Unless that anonymity comes with hand-history followups that help identify the real players (as Bodog/Bovada has done with its version of the recreational player model), then players are left only with the sites’ presumed oversight as protection.  In online poker’s history, that presumption has come with warts, as the insider cheating scandals at UltimateBet and Absolute Poker proved, doing lasting damage tot the game.

That legacy is why some players will never quite trust totally-anonymous tables, no matter how responsible and well-intentioned are the networks who provide them.  Anonymous tables aren’t quite enough to settle novice players’ jitters about playing online, and the alternative is a script-inundated shark tank where such new players are often mauled in a hurry, for reasons they don’t fully understand.

That’s still not all of the tale.  It’s not all about protecting the fish, or at least allowing them to get a bit more action and enjoyment out of their deposits.  It’s also, as MPN’s Scott noted, about trying to find ways to force script-running regulars to play each other.  The “script kiddies” running the programs hate the thought behind the process — that MPN or any site should be trying to force regulars to play.  Yet there’s a cost involved on the network side that these script-runners never want to consider.

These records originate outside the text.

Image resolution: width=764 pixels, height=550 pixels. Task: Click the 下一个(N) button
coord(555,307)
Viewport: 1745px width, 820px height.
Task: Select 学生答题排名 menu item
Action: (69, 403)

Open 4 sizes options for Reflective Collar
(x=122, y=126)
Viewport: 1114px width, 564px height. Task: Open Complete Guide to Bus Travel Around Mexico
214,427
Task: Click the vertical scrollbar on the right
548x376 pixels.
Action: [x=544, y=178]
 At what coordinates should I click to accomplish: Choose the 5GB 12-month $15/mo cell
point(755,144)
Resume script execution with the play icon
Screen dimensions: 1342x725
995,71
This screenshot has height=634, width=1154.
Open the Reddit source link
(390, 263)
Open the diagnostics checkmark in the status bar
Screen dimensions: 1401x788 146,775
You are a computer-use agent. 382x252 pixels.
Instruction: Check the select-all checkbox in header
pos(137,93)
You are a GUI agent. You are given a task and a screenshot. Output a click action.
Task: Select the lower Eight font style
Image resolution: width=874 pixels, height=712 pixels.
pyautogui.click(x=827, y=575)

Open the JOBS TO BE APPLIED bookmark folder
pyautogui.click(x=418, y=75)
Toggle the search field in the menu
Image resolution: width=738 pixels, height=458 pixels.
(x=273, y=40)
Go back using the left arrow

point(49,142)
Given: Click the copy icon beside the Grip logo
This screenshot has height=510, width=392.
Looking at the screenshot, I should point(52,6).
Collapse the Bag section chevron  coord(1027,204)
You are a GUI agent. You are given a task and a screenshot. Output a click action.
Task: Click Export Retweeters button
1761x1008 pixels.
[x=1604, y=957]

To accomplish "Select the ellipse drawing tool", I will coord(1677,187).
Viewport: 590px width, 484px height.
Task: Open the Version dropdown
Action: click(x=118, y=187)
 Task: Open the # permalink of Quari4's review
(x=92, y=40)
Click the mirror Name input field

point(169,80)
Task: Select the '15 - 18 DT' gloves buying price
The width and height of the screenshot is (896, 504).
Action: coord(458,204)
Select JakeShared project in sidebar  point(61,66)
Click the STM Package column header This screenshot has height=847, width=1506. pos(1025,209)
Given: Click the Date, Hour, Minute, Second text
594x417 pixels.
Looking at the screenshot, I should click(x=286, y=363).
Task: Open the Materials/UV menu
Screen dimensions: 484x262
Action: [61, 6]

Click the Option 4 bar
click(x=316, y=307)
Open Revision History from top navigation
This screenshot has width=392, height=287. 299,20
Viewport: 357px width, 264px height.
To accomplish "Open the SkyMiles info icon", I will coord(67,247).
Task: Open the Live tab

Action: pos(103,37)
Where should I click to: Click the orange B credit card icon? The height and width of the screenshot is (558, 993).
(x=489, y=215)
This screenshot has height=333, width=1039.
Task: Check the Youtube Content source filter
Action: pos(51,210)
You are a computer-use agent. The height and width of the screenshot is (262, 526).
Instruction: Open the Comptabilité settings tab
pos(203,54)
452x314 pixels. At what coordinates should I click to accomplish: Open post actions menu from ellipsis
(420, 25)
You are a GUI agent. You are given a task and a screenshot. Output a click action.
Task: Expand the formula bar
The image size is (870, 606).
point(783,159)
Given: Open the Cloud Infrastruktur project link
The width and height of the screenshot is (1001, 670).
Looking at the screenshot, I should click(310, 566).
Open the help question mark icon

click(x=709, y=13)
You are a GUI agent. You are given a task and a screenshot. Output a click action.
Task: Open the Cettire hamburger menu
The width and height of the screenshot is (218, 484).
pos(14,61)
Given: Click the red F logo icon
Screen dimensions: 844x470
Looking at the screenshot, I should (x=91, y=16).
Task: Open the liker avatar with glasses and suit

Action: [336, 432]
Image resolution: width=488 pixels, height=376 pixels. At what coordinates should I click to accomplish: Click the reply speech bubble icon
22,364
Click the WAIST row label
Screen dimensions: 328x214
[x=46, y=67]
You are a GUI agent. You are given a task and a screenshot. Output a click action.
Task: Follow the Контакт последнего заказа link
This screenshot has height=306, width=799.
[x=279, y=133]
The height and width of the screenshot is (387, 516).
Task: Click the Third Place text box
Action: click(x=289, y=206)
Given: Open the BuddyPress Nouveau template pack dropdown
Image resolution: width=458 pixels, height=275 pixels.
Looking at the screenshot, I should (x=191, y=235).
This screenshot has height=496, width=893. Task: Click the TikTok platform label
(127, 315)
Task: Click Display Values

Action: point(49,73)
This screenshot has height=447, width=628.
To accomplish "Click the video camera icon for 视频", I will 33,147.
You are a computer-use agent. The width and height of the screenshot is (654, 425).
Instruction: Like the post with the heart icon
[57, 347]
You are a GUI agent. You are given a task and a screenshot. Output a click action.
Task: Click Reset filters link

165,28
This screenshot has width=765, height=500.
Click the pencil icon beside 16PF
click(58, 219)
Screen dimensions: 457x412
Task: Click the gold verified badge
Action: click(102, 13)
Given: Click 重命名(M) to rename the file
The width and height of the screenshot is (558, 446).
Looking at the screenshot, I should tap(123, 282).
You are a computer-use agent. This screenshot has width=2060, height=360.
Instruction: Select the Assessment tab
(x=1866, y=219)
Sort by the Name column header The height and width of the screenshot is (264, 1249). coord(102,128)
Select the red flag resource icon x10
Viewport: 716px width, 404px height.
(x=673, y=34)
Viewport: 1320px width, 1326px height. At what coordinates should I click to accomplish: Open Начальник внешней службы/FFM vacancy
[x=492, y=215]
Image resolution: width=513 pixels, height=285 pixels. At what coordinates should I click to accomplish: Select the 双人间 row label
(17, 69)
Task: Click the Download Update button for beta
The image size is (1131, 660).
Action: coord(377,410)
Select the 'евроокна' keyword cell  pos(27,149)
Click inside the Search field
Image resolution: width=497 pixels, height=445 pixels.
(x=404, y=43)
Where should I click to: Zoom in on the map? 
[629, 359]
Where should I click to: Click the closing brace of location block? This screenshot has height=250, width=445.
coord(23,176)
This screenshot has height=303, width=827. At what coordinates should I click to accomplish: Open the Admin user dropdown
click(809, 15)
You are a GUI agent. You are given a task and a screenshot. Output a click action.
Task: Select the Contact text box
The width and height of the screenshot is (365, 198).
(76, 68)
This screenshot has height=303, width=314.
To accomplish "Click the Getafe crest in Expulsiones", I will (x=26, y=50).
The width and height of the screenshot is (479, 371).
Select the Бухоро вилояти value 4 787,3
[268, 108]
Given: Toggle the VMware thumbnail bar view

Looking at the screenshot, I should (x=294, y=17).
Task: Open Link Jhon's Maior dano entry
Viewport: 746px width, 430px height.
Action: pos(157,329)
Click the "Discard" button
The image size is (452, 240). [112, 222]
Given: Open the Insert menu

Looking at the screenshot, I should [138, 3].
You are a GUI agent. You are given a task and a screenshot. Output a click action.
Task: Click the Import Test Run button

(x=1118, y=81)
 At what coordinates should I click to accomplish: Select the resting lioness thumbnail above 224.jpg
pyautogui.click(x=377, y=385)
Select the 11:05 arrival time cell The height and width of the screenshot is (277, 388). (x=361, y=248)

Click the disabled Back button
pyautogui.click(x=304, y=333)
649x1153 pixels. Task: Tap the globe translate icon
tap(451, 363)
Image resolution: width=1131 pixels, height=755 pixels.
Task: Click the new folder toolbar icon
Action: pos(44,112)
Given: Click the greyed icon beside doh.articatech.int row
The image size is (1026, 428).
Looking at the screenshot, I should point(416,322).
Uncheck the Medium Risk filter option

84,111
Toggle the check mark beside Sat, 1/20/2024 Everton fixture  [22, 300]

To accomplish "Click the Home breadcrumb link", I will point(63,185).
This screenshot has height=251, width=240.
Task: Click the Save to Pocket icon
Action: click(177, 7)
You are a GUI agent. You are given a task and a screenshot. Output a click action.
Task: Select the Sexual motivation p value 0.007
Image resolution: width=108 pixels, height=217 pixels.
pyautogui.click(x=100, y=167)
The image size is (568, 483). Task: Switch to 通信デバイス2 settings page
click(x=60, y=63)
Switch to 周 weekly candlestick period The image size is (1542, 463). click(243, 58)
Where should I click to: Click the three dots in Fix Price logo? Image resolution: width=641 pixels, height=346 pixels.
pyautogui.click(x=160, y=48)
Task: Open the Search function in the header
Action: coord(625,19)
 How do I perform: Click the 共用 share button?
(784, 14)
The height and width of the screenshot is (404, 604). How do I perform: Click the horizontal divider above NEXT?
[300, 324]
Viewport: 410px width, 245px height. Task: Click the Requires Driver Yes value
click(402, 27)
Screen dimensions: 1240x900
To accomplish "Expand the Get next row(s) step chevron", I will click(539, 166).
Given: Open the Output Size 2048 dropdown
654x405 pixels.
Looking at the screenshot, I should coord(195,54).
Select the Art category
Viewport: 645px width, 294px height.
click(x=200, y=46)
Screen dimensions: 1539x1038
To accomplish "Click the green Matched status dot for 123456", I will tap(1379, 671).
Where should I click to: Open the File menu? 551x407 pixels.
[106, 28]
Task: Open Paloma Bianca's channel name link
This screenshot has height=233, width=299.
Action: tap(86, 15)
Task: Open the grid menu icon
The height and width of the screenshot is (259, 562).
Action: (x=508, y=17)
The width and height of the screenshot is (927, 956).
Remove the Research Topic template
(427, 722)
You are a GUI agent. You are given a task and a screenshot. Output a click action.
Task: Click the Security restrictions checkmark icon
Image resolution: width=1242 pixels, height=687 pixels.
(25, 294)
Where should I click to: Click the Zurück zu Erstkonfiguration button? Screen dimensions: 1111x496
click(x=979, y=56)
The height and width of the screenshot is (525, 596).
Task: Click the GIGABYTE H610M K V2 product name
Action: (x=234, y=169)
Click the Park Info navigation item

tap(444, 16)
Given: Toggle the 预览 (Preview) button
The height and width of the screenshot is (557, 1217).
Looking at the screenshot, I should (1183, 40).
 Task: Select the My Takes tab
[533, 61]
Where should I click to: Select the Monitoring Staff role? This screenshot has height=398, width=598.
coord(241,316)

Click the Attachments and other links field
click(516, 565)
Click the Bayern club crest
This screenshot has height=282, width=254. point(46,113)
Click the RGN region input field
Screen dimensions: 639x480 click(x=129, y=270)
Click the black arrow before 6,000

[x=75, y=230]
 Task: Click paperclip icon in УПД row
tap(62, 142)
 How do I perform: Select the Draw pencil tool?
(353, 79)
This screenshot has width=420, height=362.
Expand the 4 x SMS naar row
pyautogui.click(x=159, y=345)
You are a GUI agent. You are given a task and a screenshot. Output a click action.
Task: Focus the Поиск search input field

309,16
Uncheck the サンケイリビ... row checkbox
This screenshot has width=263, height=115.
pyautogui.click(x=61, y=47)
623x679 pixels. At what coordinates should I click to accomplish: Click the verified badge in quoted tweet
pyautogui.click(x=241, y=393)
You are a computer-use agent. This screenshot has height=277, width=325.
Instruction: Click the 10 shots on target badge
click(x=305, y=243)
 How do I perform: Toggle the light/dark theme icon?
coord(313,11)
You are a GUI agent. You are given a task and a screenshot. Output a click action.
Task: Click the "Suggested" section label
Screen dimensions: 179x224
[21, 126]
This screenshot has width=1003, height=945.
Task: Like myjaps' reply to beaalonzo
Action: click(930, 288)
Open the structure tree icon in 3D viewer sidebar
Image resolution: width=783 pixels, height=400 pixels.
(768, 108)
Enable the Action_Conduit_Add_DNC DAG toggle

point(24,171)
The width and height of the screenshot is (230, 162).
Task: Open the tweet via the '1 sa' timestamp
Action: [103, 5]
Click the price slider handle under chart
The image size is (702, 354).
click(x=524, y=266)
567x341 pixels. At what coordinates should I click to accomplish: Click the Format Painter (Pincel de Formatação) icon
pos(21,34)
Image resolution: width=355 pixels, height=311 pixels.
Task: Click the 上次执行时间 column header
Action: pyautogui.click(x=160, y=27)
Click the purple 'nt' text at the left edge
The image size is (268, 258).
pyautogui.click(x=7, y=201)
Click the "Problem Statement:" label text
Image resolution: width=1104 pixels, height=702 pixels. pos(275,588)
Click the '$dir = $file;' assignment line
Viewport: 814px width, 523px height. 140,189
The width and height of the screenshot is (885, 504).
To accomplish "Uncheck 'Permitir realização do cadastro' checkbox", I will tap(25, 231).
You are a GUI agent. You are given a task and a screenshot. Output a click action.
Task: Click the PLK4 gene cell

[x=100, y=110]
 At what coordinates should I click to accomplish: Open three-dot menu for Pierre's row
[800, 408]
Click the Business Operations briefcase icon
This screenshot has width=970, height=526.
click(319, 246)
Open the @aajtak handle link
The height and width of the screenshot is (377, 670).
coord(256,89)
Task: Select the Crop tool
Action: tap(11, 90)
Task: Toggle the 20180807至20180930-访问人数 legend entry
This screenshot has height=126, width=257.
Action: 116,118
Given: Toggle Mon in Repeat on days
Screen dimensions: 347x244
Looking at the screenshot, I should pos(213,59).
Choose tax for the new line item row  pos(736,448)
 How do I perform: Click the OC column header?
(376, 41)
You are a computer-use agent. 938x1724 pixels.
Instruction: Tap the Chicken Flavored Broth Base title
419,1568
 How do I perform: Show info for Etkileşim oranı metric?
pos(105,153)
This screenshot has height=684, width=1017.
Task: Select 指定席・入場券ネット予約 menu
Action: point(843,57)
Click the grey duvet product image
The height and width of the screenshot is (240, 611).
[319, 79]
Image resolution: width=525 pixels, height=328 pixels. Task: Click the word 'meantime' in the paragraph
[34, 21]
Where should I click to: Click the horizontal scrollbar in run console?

Virtually all poker networks and standalone sites have encountered the problem caused by excessive script users dominating access to the online tables, with the end result that no games are actually being played.  Nowhere was this more beautifully illustrated than this comically classic video showing the problem at PokerStars’ 6-max tables.

All sites experience the same thing, and all sites suffer huge performance problems to their software in handling all those seating requests that turn out to be fakes.  Worse, the automated-script process is so fast that it blocks those manual seat selectors who might actually want to play at the table instead of bumhunting while dodging the sharks already seated.

And what’s a newer player to think when encountering this?  Why would anyone new to online poker even want to attempt to play?  Certain formats on many sites are all but useless due to this parasitic script-running behavior.  Just a couple of months ago, prominent site Full Tilt walked away from its HUSNG (heads-up sit ‘n’ gos) tables, rather than leave hundreds of non-playing but half-filled HUSNG tables taking up valuable client and server resources and serving as a negative ad for the entire site.

It’s all part of the same problem.  MPN isn’t the first network to take serious steps to combat the bumhunting parasites, and it won’t be the last.  Frequent name-change capabilities are one of the handiest ways a network has to help balance the playing field.  If there’s a surprise, it’s that more networks haven’t already done the same.